··· RECORD EXCERPTS
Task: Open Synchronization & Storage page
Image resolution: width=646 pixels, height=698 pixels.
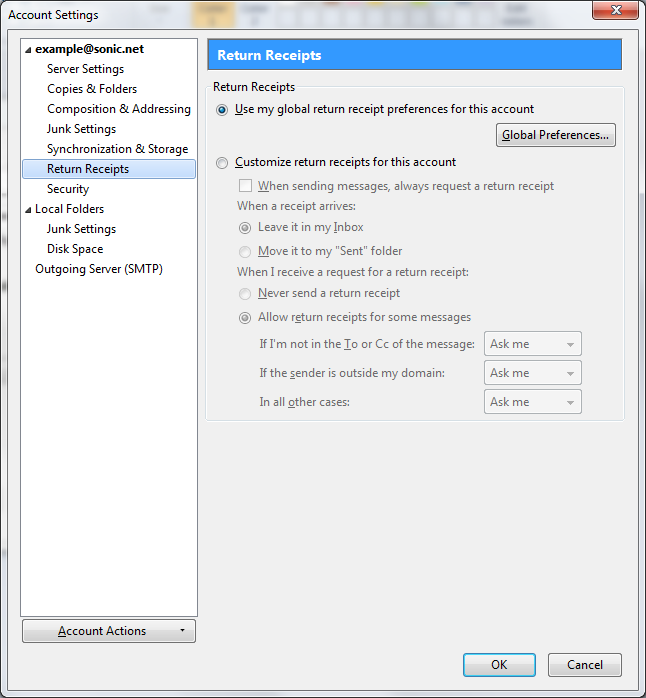Action: click(x=117, y=149)
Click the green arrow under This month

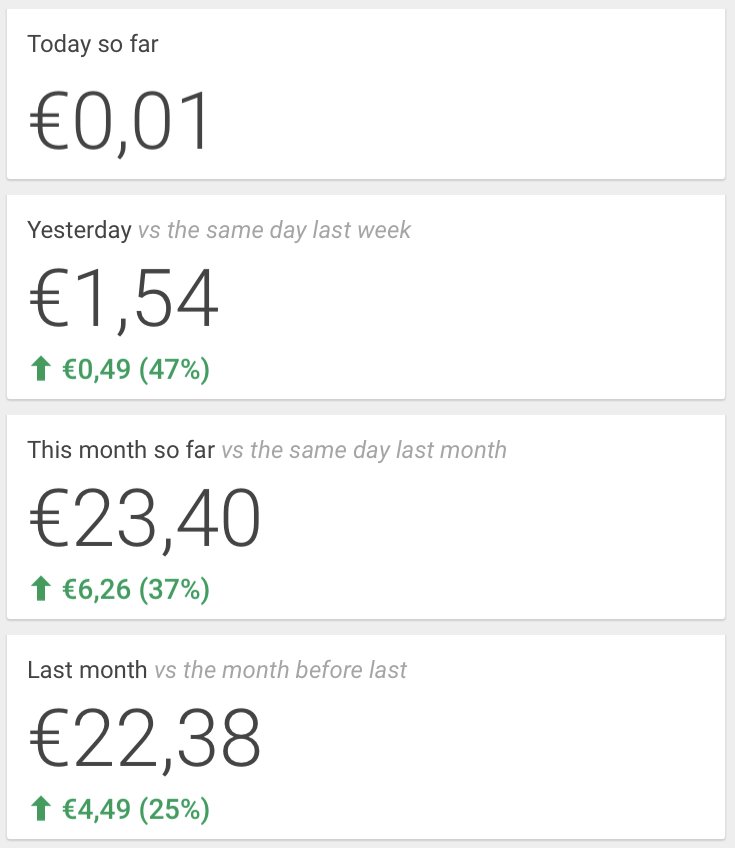[41, 589]
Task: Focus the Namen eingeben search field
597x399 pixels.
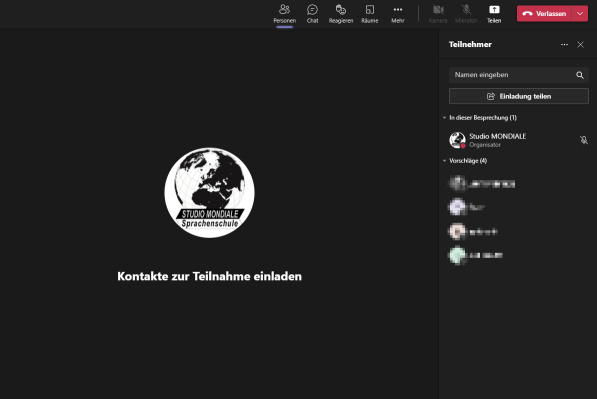Action: coord(519,75)
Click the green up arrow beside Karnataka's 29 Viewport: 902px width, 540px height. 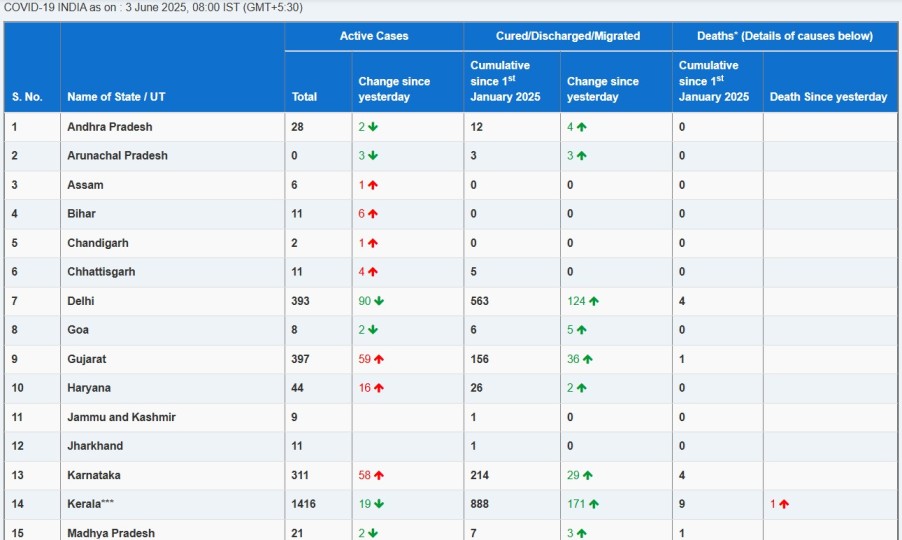[x=587, y=475]
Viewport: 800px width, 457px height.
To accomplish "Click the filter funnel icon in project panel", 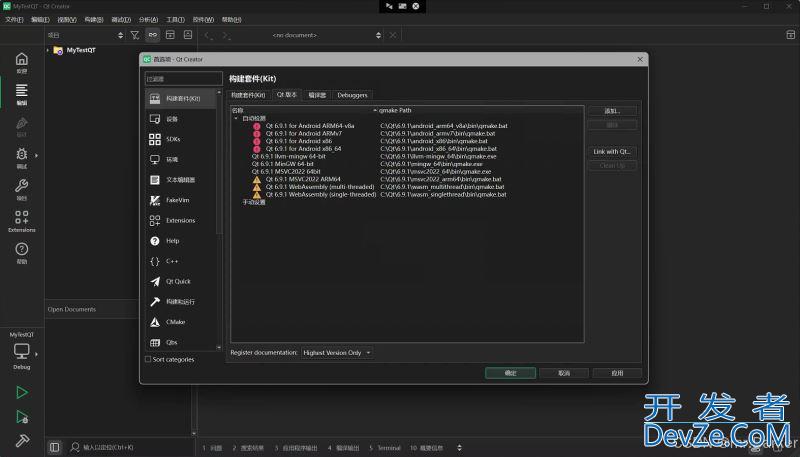I will 135,34.
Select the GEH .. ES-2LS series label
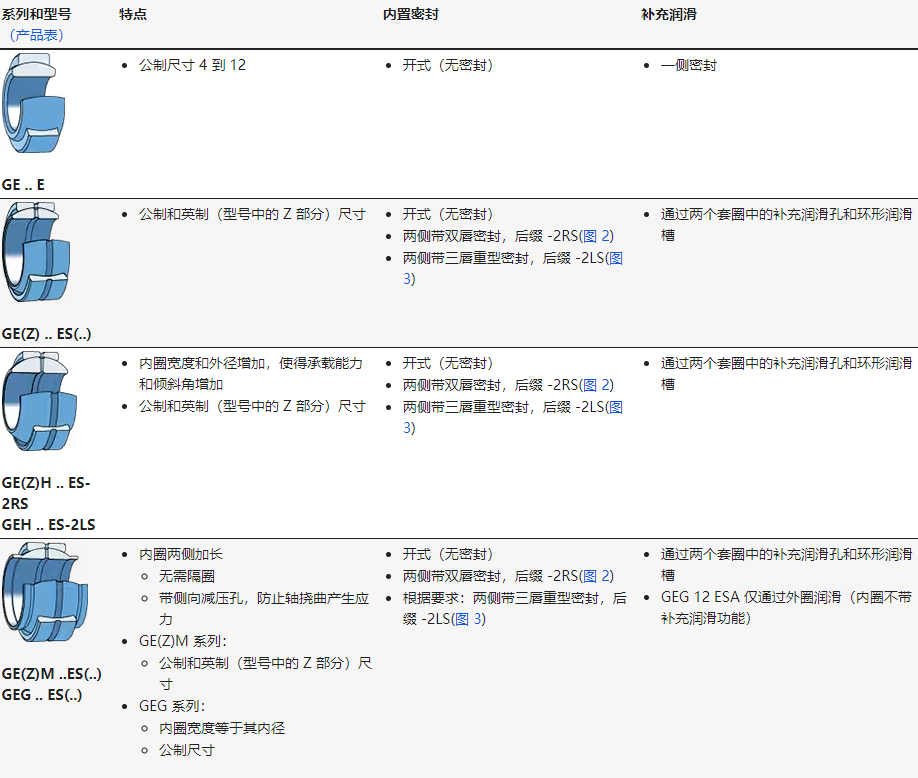 (x=49, y=524)
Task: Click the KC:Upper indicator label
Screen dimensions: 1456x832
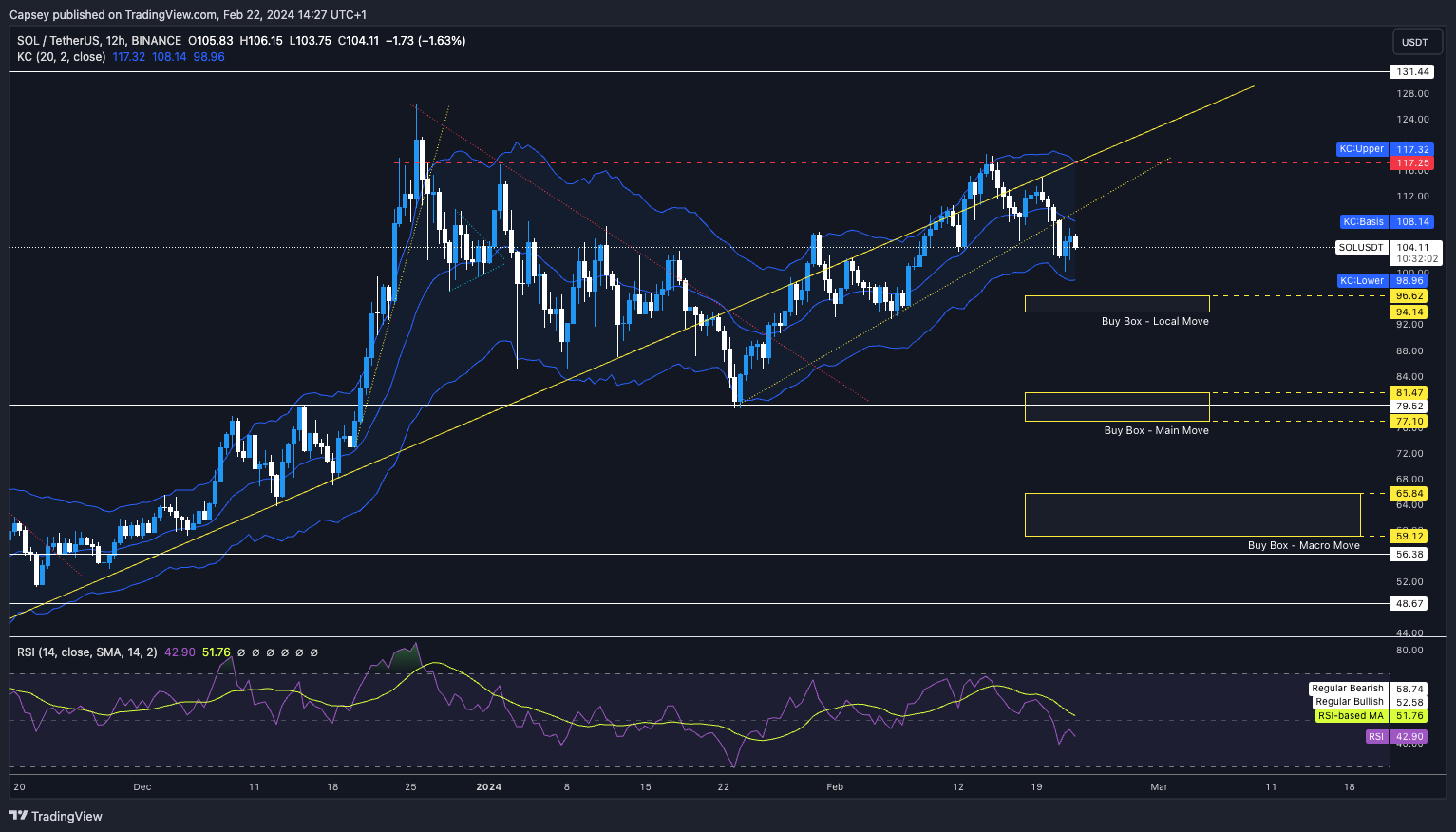Action: coord(1361,149)
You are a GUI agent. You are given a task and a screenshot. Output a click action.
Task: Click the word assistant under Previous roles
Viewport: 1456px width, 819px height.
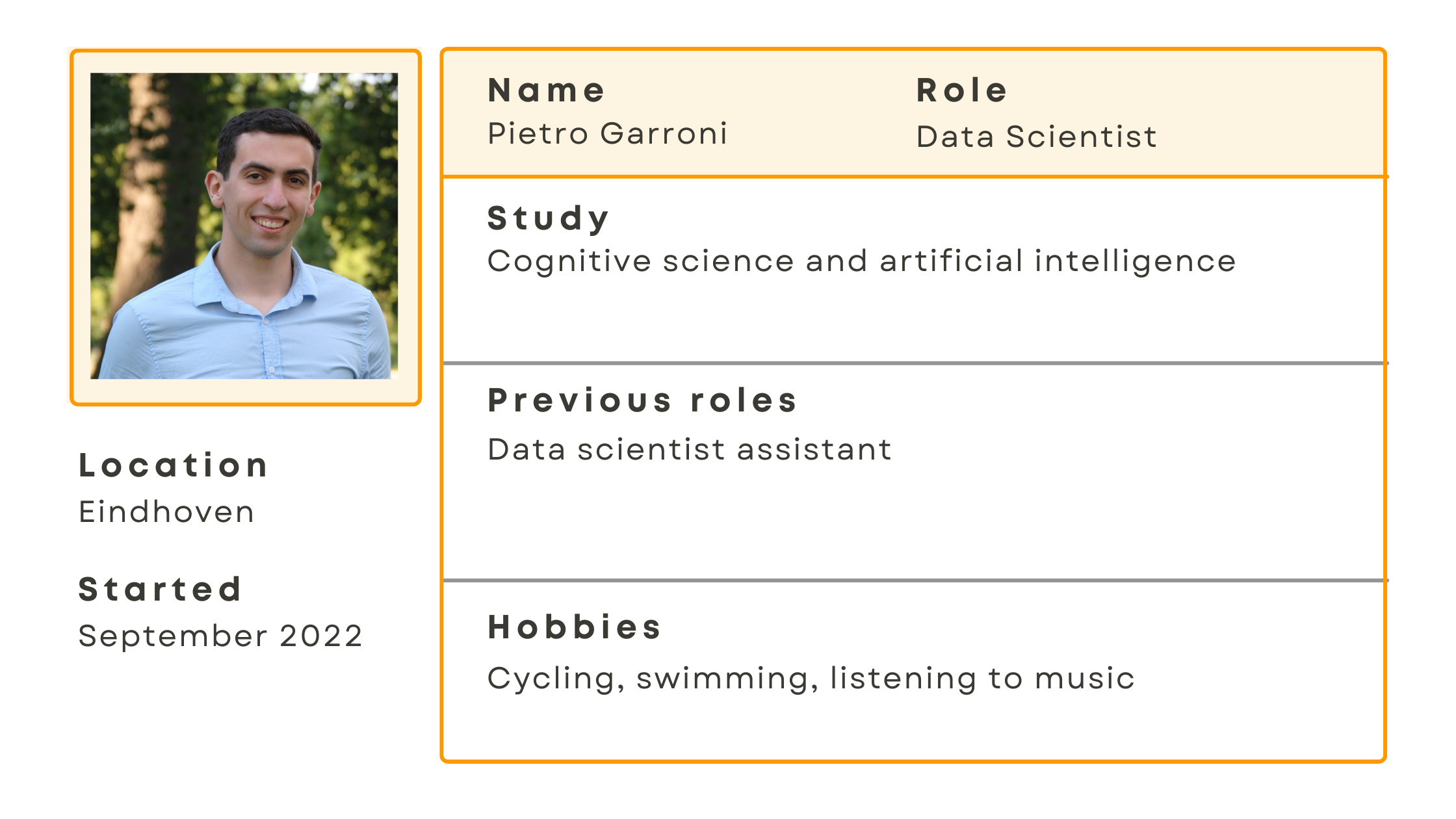point(814,449)
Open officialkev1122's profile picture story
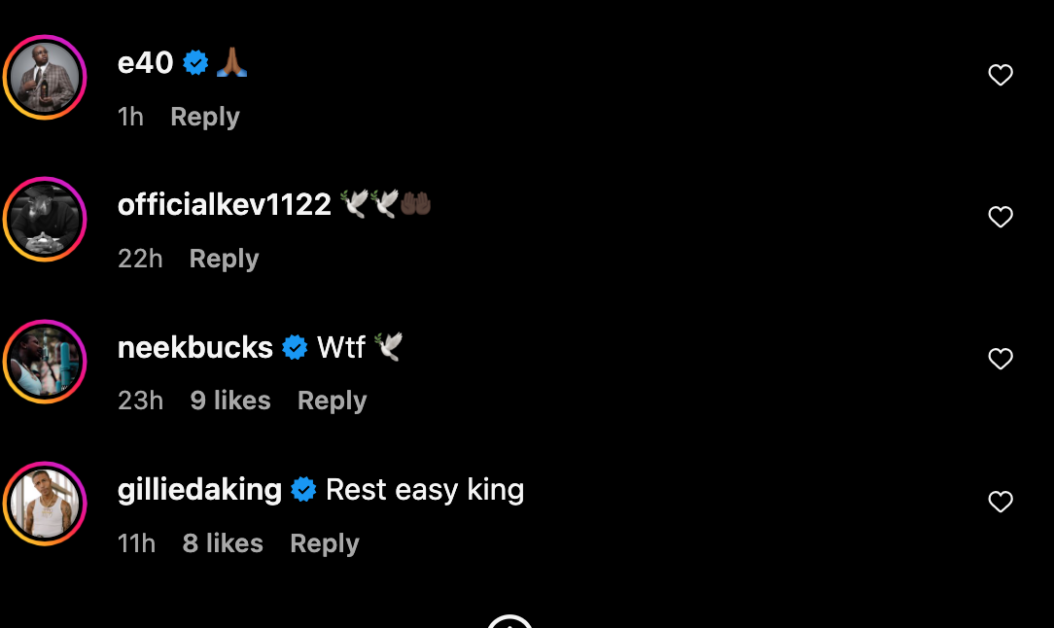This screenshot has height=628, width=1054. (x=45, y=219)
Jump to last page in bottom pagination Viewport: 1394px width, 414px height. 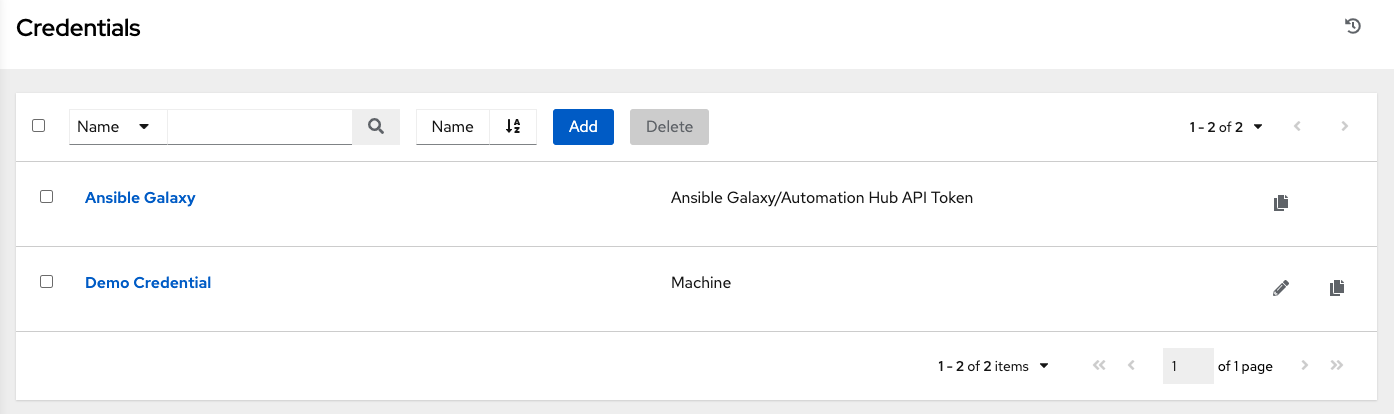coord(1337,366)
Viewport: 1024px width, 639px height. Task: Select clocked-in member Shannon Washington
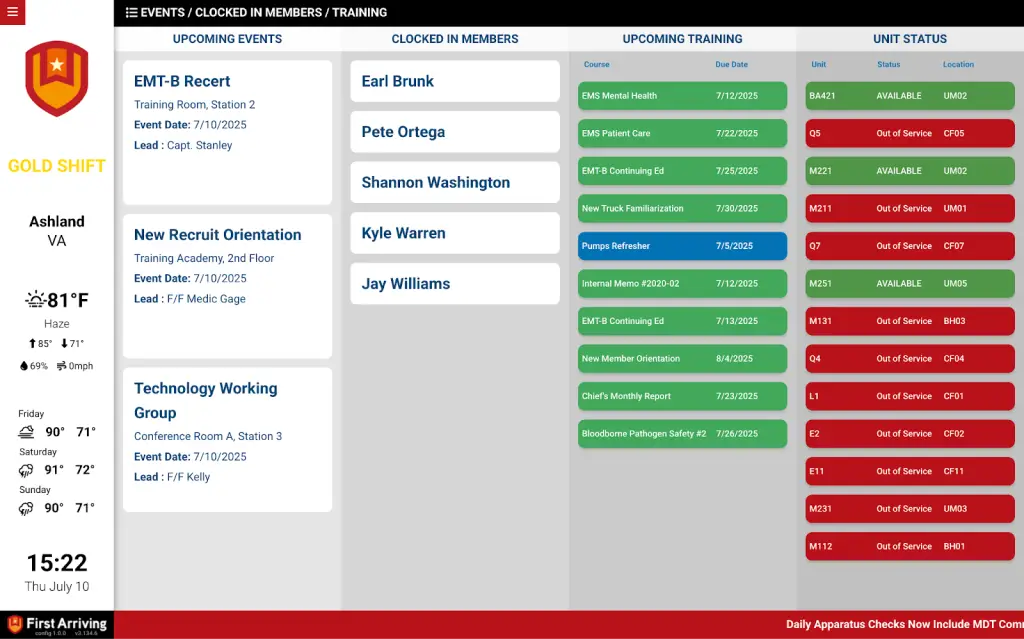[x=455, y=182]
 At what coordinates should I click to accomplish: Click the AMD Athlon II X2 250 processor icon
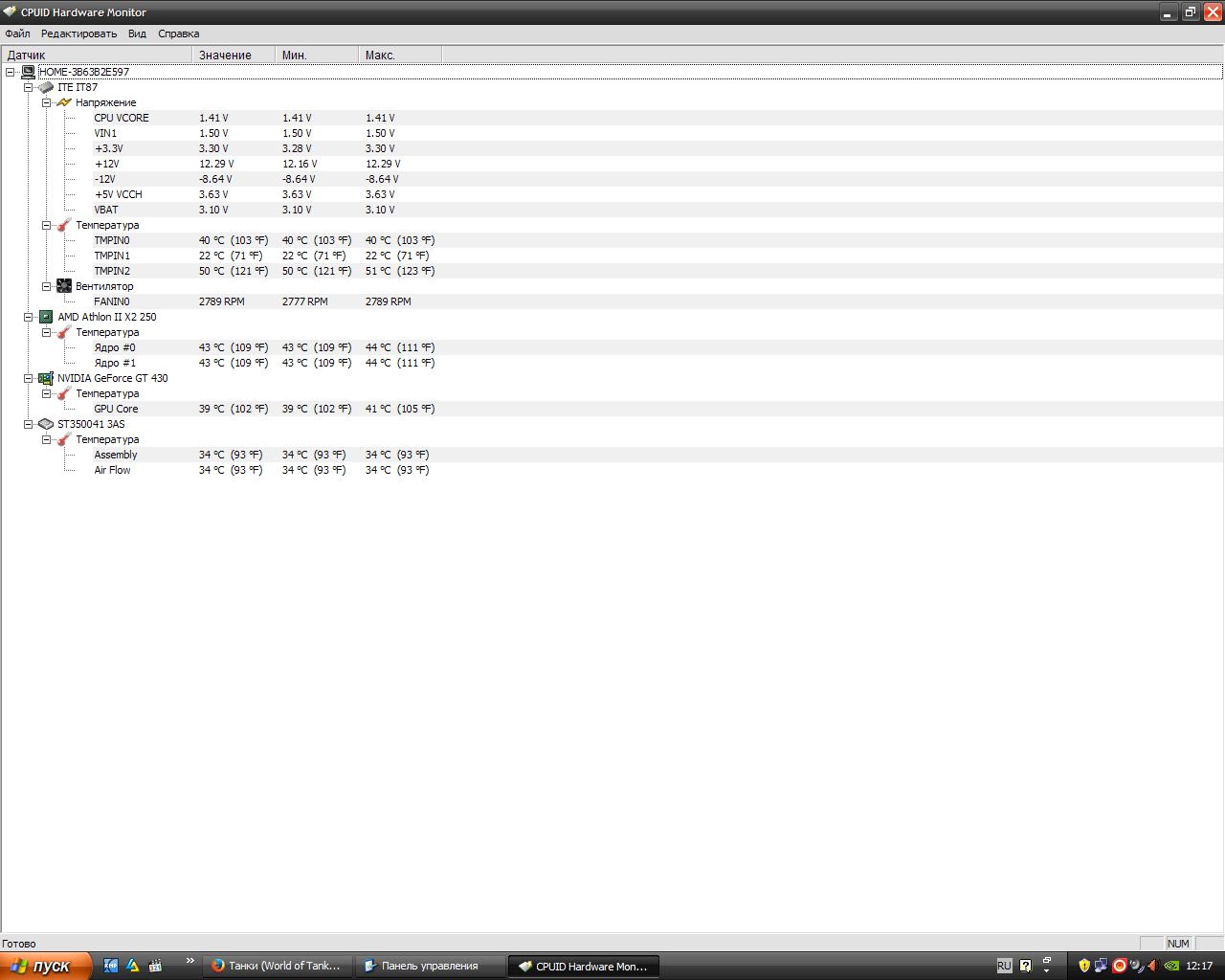[x=46, y=317]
······
WHAT NEEDS TO BE DONE:
Take the line containing "At what coordinates" and every line after it up to the end of the entries, and quote them exactly. Both ends count; the pictures do not.

TASK OUTPUT:
 At what coordinates should I click to accomplish: Click the AMD Athlon II X2 250 processor icon
[x=46, y=317]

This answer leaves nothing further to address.